Basketball with a European accent

Published January 2006

By David Driver
Used with permission

Peter Kecskes, 26, spent just one academic year at the University of Hawai‘i at Manoa, but it was memorable. Sitting in an outdoor coffee shop in Szeged, Hungary, in June 2005, prior to the wedding of an American basketball teammate, the Hungarian reminisced.

"My family came out for Christmas. It was really a fun experience to not have snow on Christmas," he said. "To go on the beach on the 25th was pretty neat."

Just one of many non-Americans who haves been part of the Rainbow Warrior basketball program during the past several years, Kecskes is also among the former Hawai‘i basketball players who keep playing post-college by turning pro in Europe. He played last season for MAFC in his native Budapest and is spending the 2005–06 season with Nyíregyháza, in northeast Hungary.

Other former Rainbows who played overseas in 2004–2005 include Mindaugas Burneika (Russia), Paul Jesinskis (Finland), Troy Ostler (Belgium), Fabio Ribeiro (Brazil), Predrag Savovic (Spain), Haim Shimonovich (Israel), Luc Arthur Vebobe (France) and Ales Zivanovic (Lithuania). Former Rainbow Warrior Trevor Ruffin, an MVP in Europe, returned to his hometown this year to play for the Buffalo Rapids.

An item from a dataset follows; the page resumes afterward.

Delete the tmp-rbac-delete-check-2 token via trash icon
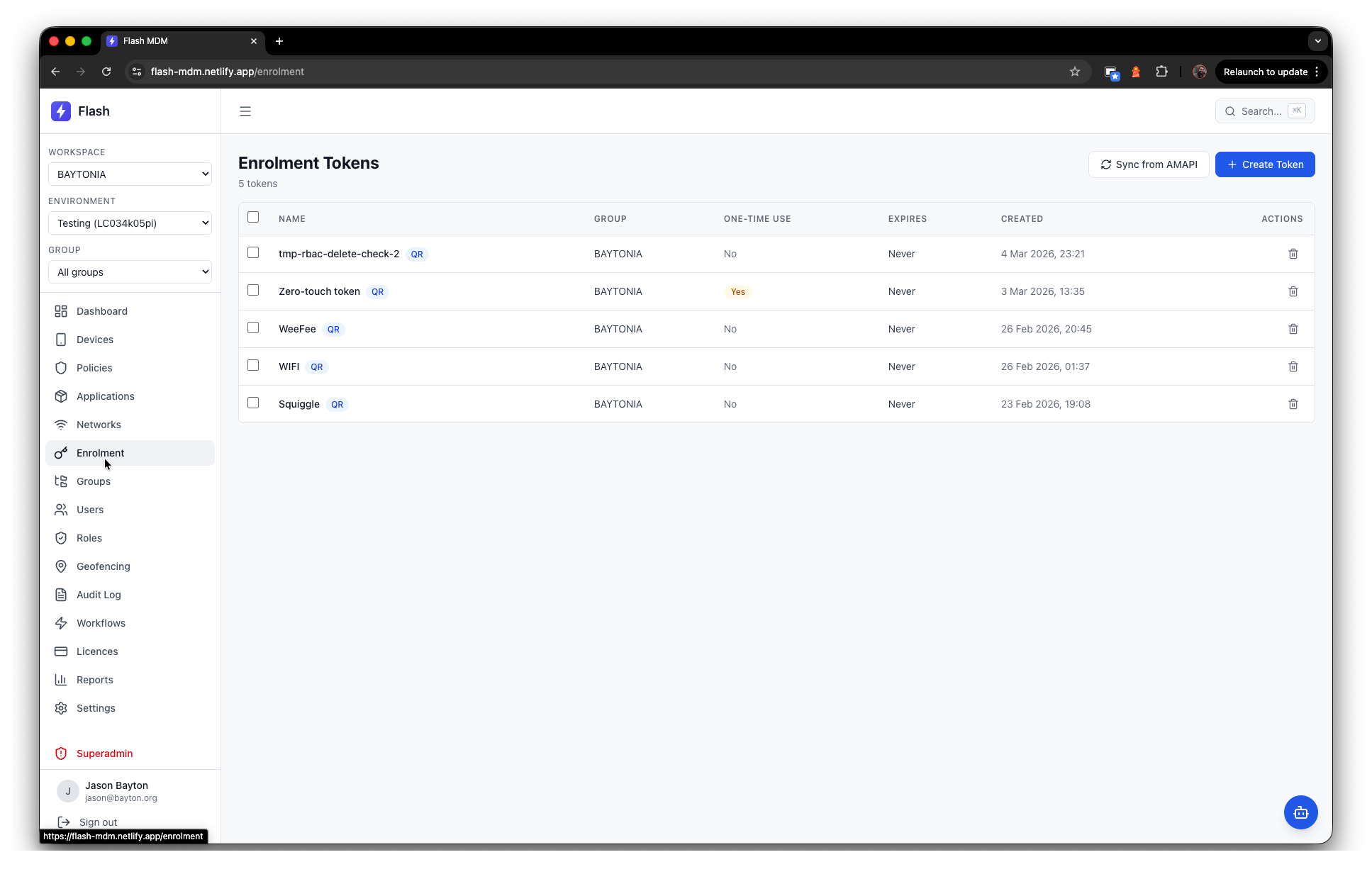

"Sometimes it gets discouraging because you don’t think you’re getting anywhere, but you have to keep your head up and keep playing hard and something will turn up," Ostler told the Honolulu Star-Bulletin in 2003.

It did. Ostler, who averaged 16 points per game for the Rainbows in 2000–01, scored about 10 points per game in Belgian league play last season. He parlayed his success in Belgium to a spot with Navigo in the A league in Italy, which has one of the top circuits in Europe.

Vebobe’s team, Paris Basket Racing, played at home in southeast Paris last January. His team won 72-66 over Reims before a crowd of about 2,000 fans on a cold Saturday night. Basketball is very popular in France—at least five French men played in the NBA this past season, and a book about French pro basketball filled with color action photos can be found at a bookstore on one of the major tourist streets in Paris.

Burneika, who ended his college career in 2002, averaged 12.8 points per game last season for Spartak in Russia. After completing his Hawai‘i career in 2004, Jesinskis averaged nearly 6 points and 5 rebounds as a first-year pro.

Savovic, who averaged 20 points per game for the Rainbows in 2001–02, signed a two-year contract extension in June 2005 to remain in Spain. He was born in Pula, Croatia, a town of about 60,000 people located on the Adriatic Sea in the northwest part of the country. Pula was once part of Yugoslavia, a region familiar to UH hoops fans who’ve cheered for Milos Zivanovic of Belgrade (Serbia and Montenegro) the past four seasons.

Kecskes had planned to attend Wright State in Ohio, but the head coach there was fired, and the Hungarian big man ended up at Hawai‘i. He remembers his first visit.

"On the recruiting visit, they gave me all of the traditional meals—pork and chicken. They gave me all of that stuff," he says. He was a redshirt during the 1997–98 season at Hawai‘i and eventually earned a degree in computer science from a university in Budapest.

So how does Kecskes, who has played several pro seasons in Europe, compare NCAA Division I college hoops to the European pro circuit?

"It was tough. It is really more physical" in the United States, he says.